A solução encontrada para contornar o fechamento das escolas foi ensino mediado por ferramentas digitais, mas em um país que ostenta o topo do ranking da desigualdade tal tarefa constitui um esforço homérico, como exigir de um aluno um celular com internet se em muitas vezes lhe falta o que comer, e o que dizer de escolas onde sequer há banheiros ou de professores já calejados com a dura realidade em que são pressionados a todo dia a se reinventarem em um país onde seu trabalho é tão desvalorizado. Os impactos dessa realidade crudelíssima são os mais nefastos possíveis, muitas crianças já apresentam atraso nas aprendizagens e trilham o tortuoso caminho do analfabetismo e do abandono escolar que bateu recorde no último ano, infelizmente essa é realidade que vivemos atualmente, o Brasil é o mal aluno que não fez o dever de casa e que paga as consequencias dos seus atos.

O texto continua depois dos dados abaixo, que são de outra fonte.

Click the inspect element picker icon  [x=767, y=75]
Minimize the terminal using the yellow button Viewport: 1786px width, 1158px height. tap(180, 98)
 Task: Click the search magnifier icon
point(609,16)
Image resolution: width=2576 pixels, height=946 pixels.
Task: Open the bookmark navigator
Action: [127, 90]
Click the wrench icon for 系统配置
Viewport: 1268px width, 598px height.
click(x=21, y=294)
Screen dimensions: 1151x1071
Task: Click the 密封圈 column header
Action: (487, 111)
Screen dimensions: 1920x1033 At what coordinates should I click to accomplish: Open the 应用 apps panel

Para contornar o problema as medidas são as mais óbvias possíveis, tal qual uma pessoa precisa de vacina a educação precisa de investimentos, a Lei de Diretrizes e Bases da Educação que versa sobre o tema no país dedica vários trechos para falar sobre a valorização dos profissionais de educação e sobre os deveres dos entes da federação e suas incubências, mas a lei se torna letra morta diante da realidade o que nos faz questionar sobre as reais intenções do governo para com a educação, e assim seguimos esperando o melhor mesmo que os prognósticos sejam os piores possíveis, atualmente o Brasil é um paciente não vacinado, em estado terminal que espera na fila por atendimento.